In the Nonprofit Quarterly, Rick Cohen offers Seven Predictions for Philanthropy in 2012, and I was fascinated to see him predict an enormous shaping influence of the Occupy Movement and its issues. In brief, his predictions are as follows: (1) The movement itself and the wellspring of discontent that it has tapped will drive requests to grantmakers in the direction of advocacy and distribution of wealth. (2) The prevailing language of theOccupy Movement, concerning the power of the 1% and of the 99%, will put some foundations in an uncomfortable position, given their relationship to wealth. (3) There will be more programmatic related investment. (4) Shifts in federal money will be an issue, but programs with social enterprise language may do well. (5) Foundations will be looked at to help with the slashing of humanitarian aid from government sources. (6) Nothing will change when it comes to the charitable tax deduction. (7) There will continue to be a growing class divide in the nonprofit sector, with the sector itself moving more and more in the direction of its own 1% and 99% divisions.
Since 2001, United for a Fair Economy has done an assessment of the conditions in the United States as measured against the vision of equality articulated by Dr. Martin Luther King — whose birth and life we honor today in the U.S. Their most recent report, State of the Dream 2012: The Emerging Majority (cover page for executive summary, 42 page PDF, and links to past reports) is a stunning portrayal of a shift from a relatively egalitarian, middle class society to a society of rich and poor, resembling many third world countries, with people of color dominating the underclass. I can think of no other more compelling evidence that the Occupy Movement is the popular vehicle most aligned with King’s vision. I encourage you to use this report, in the context of memorializing Dr. King and his work, to see where you and your organization fits in this movement.

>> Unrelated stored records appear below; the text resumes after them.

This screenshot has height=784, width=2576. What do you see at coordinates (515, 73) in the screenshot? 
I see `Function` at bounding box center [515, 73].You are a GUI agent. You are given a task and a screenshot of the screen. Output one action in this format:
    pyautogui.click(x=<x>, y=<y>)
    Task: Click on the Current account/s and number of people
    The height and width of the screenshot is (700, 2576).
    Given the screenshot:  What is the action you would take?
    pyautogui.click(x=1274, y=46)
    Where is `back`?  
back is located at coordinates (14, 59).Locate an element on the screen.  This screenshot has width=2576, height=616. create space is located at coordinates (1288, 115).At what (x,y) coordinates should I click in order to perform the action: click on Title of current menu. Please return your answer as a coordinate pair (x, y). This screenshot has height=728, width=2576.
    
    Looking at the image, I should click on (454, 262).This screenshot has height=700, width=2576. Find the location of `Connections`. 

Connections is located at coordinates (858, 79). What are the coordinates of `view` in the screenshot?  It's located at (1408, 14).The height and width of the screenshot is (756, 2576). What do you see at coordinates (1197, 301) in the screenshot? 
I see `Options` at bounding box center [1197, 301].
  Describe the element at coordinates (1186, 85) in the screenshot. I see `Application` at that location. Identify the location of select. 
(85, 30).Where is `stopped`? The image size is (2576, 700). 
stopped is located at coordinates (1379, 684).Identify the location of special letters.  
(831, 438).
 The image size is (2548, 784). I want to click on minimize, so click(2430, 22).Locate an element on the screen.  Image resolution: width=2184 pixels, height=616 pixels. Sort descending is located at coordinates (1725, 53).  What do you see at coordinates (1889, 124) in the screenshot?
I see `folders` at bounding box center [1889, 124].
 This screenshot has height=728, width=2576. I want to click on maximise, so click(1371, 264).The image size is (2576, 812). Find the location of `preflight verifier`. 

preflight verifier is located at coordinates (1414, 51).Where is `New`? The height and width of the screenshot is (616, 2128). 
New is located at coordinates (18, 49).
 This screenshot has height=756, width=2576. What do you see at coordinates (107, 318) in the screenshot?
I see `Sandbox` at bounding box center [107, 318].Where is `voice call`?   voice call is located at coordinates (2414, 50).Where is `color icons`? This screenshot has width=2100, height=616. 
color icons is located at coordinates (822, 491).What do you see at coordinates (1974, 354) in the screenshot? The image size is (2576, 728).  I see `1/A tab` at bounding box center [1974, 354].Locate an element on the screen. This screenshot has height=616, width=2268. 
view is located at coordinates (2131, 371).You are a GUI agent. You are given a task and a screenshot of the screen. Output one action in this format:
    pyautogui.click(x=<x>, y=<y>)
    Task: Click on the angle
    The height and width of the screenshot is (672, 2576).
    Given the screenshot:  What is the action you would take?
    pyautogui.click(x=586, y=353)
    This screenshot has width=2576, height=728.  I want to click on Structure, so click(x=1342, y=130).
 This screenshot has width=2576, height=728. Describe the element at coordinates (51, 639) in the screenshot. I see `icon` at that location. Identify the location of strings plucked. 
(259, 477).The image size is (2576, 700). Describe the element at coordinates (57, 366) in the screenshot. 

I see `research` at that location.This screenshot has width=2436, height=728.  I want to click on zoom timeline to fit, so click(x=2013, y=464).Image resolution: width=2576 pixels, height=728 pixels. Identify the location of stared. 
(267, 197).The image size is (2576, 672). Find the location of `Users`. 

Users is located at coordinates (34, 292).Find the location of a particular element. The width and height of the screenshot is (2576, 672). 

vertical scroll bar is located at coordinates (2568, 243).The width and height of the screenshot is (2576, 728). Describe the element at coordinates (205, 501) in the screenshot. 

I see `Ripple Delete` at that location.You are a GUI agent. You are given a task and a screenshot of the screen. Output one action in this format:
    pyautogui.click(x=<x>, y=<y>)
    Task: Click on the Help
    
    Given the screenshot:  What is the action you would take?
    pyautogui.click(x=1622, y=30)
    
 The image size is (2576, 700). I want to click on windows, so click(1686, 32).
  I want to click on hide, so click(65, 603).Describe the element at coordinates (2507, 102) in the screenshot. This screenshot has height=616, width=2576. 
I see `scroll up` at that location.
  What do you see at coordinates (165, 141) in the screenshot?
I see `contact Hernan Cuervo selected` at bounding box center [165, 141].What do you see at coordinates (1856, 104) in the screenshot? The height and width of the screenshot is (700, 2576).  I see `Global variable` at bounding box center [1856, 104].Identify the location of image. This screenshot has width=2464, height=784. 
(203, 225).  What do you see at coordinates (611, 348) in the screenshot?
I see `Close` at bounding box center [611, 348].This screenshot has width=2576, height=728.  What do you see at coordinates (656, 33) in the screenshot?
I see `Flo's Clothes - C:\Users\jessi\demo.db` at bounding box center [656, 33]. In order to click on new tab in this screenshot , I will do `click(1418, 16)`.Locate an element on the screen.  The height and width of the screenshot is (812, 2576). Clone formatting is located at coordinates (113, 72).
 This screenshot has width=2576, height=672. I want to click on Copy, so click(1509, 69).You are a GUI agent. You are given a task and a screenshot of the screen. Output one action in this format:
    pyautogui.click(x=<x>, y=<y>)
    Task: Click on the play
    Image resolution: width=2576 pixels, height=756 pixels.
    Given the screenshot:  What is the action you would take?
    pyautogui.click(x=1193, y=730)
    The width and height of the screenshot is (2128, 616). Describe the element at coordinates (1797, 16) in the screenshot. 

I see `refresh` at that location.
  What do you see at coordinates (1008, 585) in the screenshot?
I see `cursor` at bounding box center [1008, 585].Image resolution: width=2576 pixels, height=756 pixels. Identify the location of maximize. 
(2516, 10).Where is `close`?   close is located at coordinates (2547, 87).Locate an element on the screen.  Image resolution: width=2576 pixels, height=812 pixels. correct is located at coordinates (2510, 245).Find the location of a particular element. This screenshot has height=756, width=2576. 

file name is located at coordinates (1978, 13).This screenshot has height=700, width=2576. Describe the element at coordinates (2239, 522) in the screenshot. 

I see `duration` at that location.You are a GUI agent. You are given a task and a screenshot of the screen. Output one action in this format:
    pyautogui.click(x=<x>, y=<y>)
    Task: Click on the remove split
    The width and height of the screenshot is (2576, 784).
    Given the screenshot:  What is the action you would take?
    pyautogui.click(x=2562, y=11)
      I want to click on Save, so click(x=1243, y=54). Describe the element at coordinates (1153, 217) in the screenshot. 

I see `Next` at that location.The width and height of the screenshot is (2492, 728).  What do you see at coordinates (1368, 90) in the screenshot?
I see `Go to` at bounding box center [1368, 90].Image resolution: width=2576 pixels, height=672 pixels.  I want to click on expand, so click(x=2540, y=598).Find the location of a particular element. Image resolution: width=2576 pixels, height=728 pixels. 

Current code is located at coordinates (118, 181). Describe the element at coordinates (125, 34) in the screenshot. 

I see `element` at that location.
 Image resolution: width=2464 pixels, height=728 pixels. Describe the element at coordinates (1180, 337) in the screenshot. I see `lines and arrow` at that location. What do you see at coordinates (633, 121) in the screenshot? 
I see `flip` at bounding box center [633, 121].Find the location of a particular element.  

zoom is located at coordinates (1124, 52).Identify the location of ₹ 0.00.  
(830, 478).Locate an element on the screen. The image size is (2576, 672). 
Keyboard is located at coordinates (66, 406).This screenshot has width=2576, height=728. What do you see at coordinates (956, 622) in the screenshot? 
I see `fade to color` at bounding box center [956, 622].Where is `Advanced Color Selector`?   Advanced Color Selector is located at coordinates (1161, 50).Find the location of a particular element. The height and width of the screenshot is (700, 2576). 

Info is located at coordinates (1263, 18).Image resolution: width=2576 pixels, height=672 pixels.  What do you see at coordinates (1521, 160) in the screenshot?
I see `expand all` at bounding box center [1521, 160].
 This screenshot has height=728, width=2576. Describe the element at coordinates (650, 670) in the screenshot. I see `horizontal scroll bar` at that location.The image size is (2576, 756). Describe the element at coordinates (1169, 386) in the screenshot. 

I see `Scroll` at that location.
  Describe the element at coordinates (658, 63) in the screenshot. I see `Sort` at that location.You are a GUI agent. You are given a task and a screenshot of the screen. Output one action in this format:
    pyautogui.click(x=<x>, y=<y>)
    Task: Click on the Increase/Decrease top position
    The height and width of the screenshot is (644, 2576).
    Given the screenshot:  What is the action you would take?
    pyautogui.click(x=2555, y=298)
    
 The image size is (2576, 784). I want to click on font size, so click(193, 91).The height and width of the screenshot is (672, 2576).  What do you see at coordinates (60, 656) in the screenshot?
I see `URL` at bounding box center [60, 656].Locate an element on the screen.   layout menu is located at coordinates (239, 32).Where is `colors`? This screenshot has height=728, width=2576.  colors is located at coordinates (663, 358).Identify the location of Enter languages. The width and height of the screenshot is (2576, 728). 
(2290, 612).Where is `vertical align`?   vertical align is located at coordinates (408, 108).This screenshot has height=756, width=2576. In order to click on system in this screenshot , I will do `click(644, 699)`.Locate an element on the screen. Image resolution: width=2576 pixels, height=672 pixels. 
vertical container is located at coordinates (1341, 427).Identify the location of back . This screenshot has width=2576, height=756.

I’m not the only one who’s been thinking about the relationship between civil society organizations and the Occupy Wall Street movement. One of the easiest and most poignant questions to ask is this: What If They Sent in Social Services to Help Occupations Instead of Riot Cops to Bust Heads? Joshua Holland of Alternet notes that, as of a week ago, at least $13 million had been spent by city governments to try to evict groups assembling to speak and petition for the redress of grievances. If there were any honesty to the concerns expressed by these municipalities (sanitation and other such excuses), they would long ago have spent money on things other than people wielding pepper spray and batons. On the other hand, do you think maybe they really do want to help build the movement? Responding with compassion might not have worked so well.